Claremont Graduate University
Data Science Programming (IST 380)
Fall 2013

Hw #5: Strings and trees

Back to the IST380 homepage

HW 5 ~ due Tuesday, Mar. 12, 2013


(linked!)    Here are the in-class examples to make it easy to follow along...

In particular, after each comment is a block of examples -- you'll be able to copy-and-paste those into R's console in order to run them. You may need to install packages as they appear, but this hasn't caused a problem so far... .

As usual, for this assignment, please submit a zipped folder named that contains a few files: one named pr1.txt that includes your interactive session (or history) working through chapter 12 of the Data Science book. (String-processing to analyze Tweets)
Here is a full list of the files, including some extra-credit options:

  1. pr1.txt should be your history (or console) interactions for the book's Chapter 12. This adds string-processing to your modeling of Twitter feeds -- including extracting retweets, URLs and (optionally) hashtags.

    In addition, please include a file named pr1.R, which should have your definition for an R function named retweeters, which should take in a data frame of Tweets as input and it should output a list of unique source names of retweeted messages. This is the "challenge" posed at the end of the chapter.

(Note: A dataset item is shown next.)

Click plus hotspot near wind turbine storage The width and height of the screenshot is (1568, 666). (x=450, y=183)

    [Optional] If you'd like to try the suggestion extension at the end of the chapter, you're welcome to! It's totally optional and is worth up to +5 points of extra credit. It's to write a function, call it hashes, that takes in a dataframe of Tweets and returns a list of all of the unique hashtags found in those Tweets, along with the number of times each one was found. This can be a list of two vectors or, perhaps more naturally, a data frame as a result.

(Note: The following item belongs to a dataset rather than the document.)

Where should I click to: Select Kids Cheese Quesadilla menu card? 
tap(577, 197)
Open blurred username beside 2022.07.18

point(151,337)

  2. For problem 2, you will want to return to the Titanic-survivor dataset of a few weeks ago. It is linked here in train742.csv. For this week's assignment, however, you should use R's tree package to create a tree-based predictive model in pr2.R for whether or not a passenger would have survived the sinking of the Titanic. You should include an R file that contains your model, along with a pr2.txt or pr2.doc file that describes how you arrived at your model.

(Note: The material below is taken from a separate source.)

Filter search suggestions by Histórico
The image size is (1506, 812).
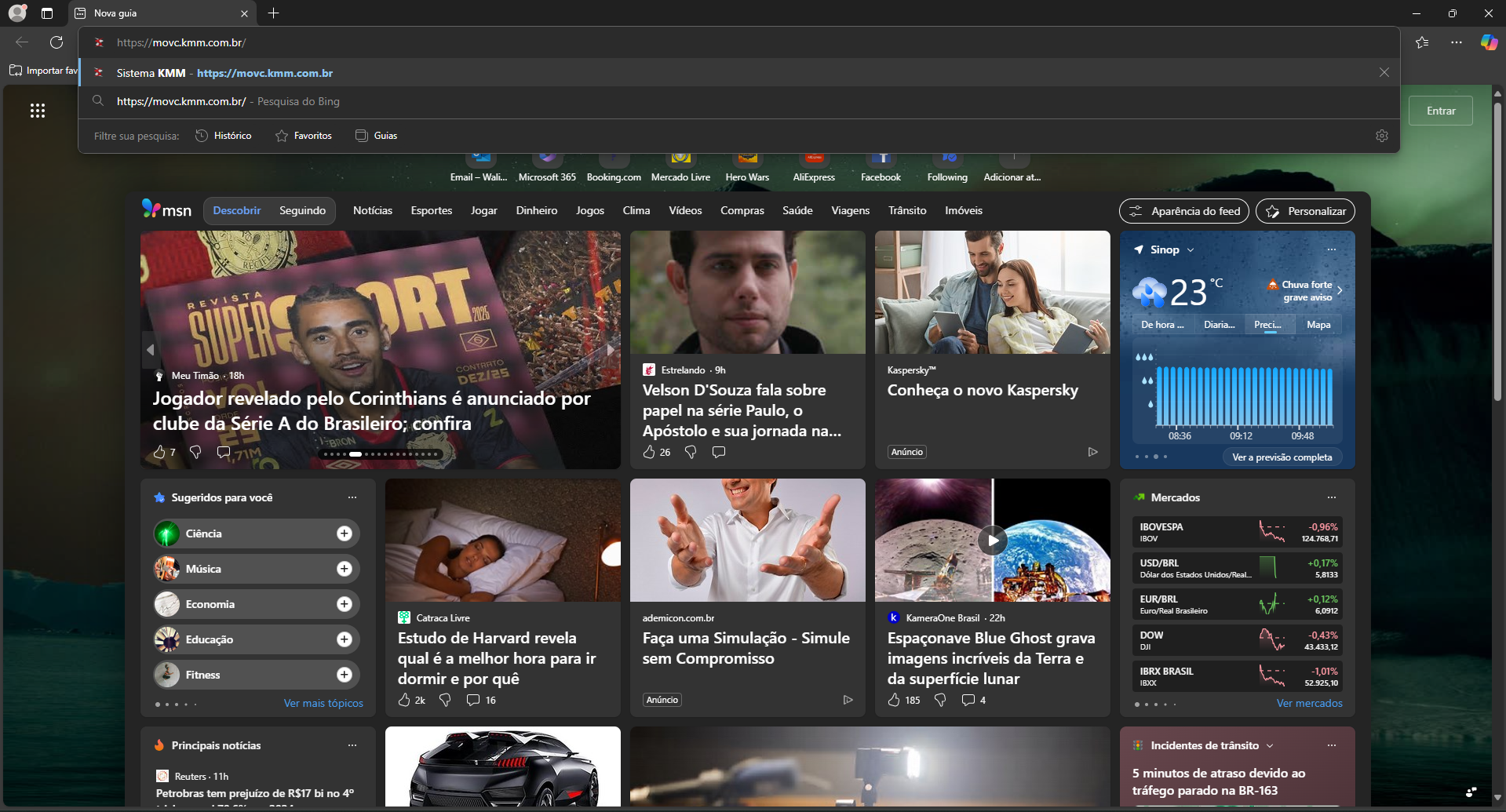(x=224, y=136)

    Your analysis should include some of the important facets we touched on in week 5's class, including
    • a tree that is based on a subset of the Titanic variables (you may use them all or you may cull them away or convert them to a more suitable form)
    • your tree should be checked by cross-validation in order to determine how many leaves it could usefully have in order to void overfitting the data
    • your tree should be pruned to the size you choose (based on the cross-validation analysis)
    • You should include a table of how many of the 742 test observations are correctly (and incorrectly) classified by the tree
    • We will run your tree on both that test data and some additional training data that's not included in the test set... .

  3. [Optional]   The third problem this week is also entirely optional (and worth up to +5 points of extra-credit, similar to the hashes function). It is to build a logistic regression model based on the Titanic-survival dataset that results in another predictor for Titanic survival.

    My hunch is that the tree-based models will work better than the logistic regression, but we'll see if that's really true. Plus, there is certainly no requirement that your logistic model work better than the tree-based models (but it should work better than pure chance!)